Reproduce each of the following records word for word, omitting the pictures from your reproduction.

## Entries on target coordinates
+--
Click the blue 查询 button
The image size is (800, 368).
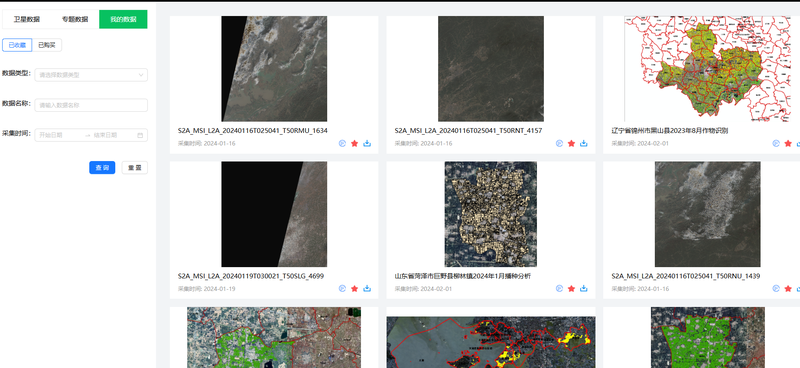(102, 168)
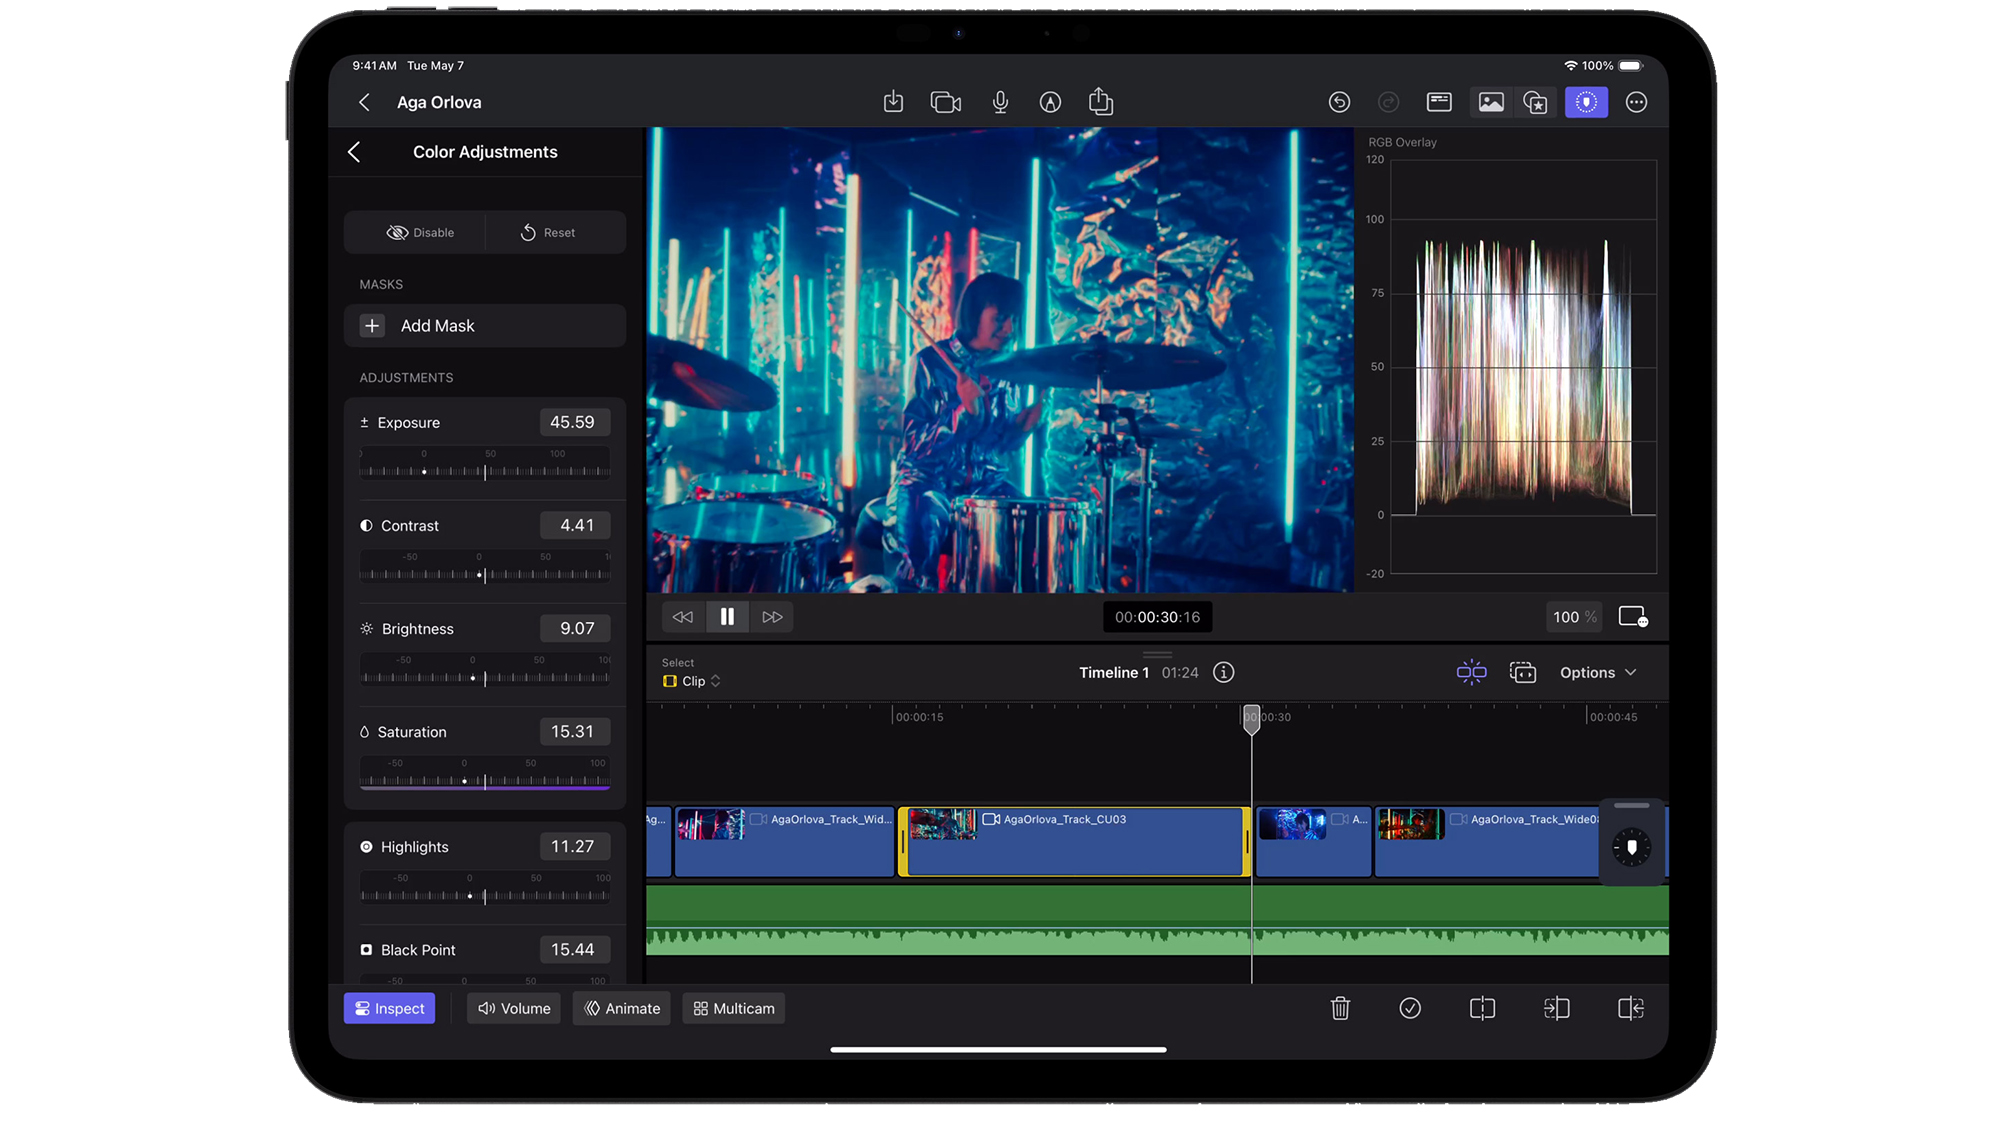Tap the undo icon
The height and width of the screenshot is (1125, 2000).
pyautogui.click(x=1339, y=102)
+--
## Exercise answer
Click the blue 查询 button
The image size is (800, 368).
(102, 168)
Tap the undo icon
The height and width of the screenshot is (1125, 2000).
pyautogui.click(x=1339, y=102)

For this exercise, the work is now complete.